- _TASK DIRECTIONS_
Take the line containing "Click the ログイン link" and every line after it to the end of the records, and copy them exactly, leaving out pictures.

Start of RECORDS FOR THE TASK

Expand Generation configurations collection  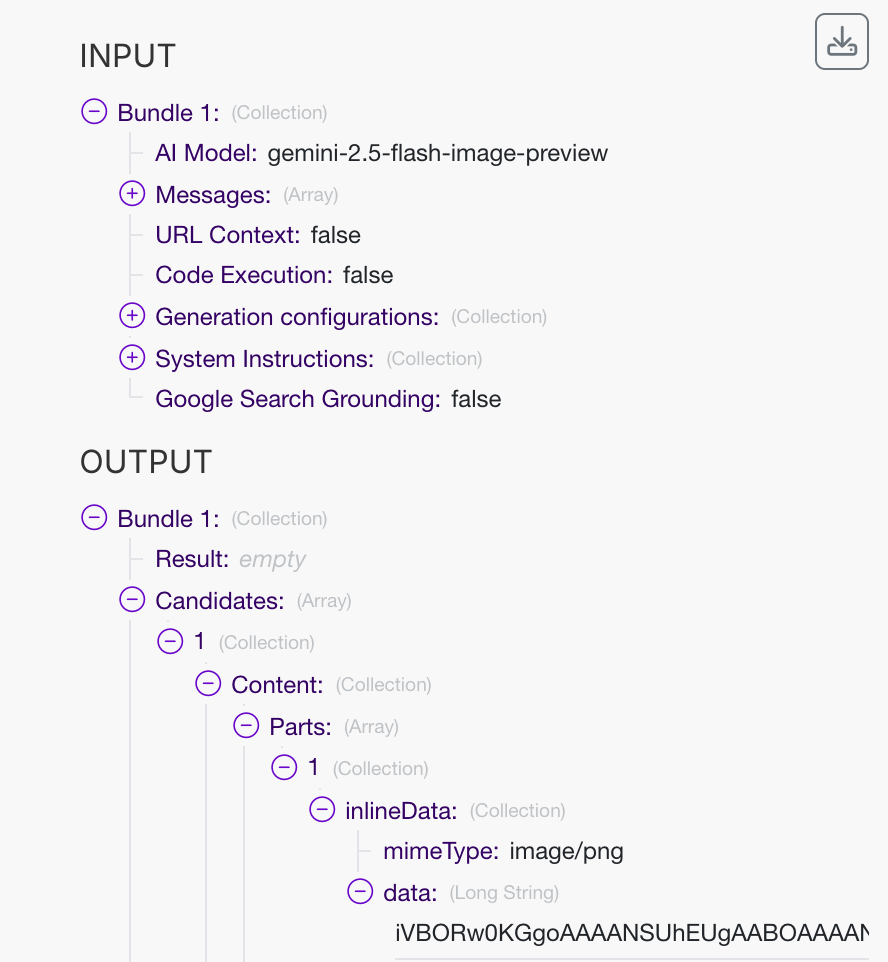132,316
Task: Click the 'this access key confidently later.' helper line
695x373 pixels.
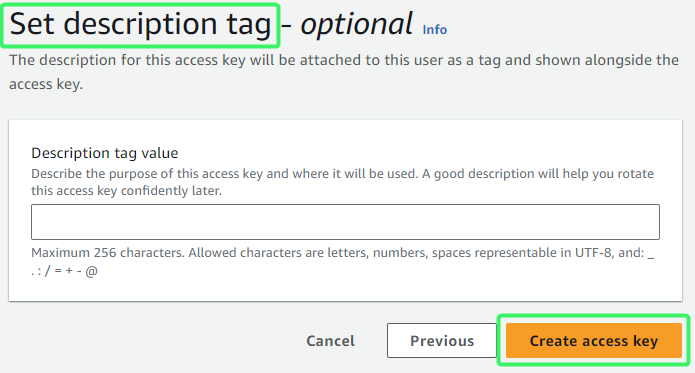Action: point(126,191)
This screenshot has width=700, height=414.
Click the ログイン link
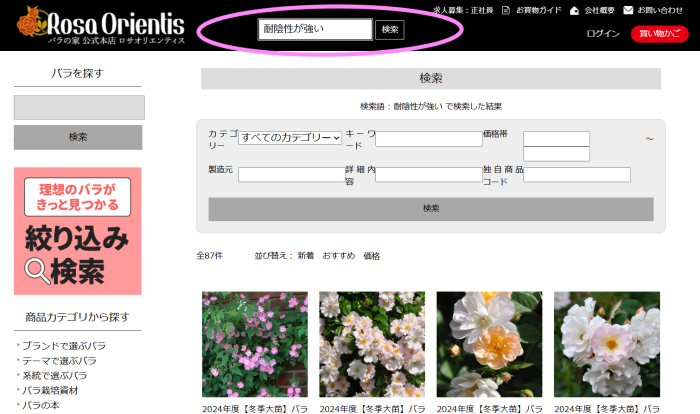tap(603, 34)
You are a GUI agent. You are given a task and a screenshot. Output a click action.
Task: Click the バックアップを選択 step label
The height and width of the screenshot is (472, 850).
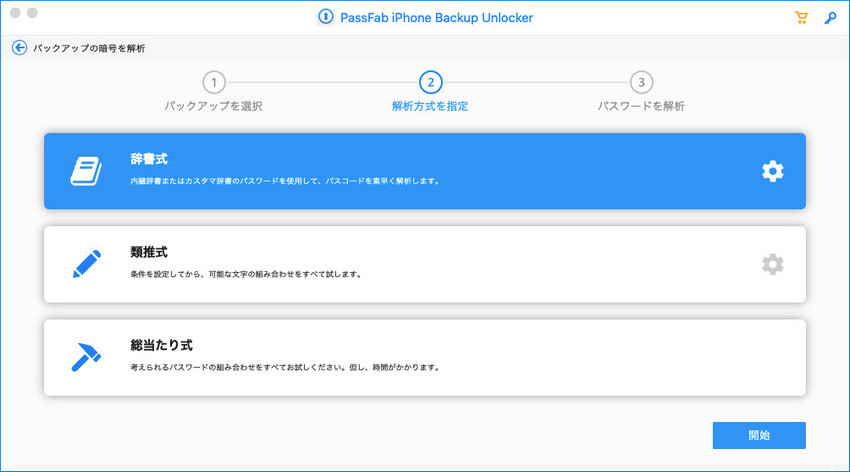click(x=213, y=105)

End of RECORDS FOR THE TASK

- _REPLY TO THE EXERCISE_
Click the ログイン link
tap(603, 34)
You are a GUI agent. You are given a task and a screenshot. Output a click action.
Task: Click the バックアップを選択 step label
The height and width of the screenshot is (472, 850).
click(x=213, y=105)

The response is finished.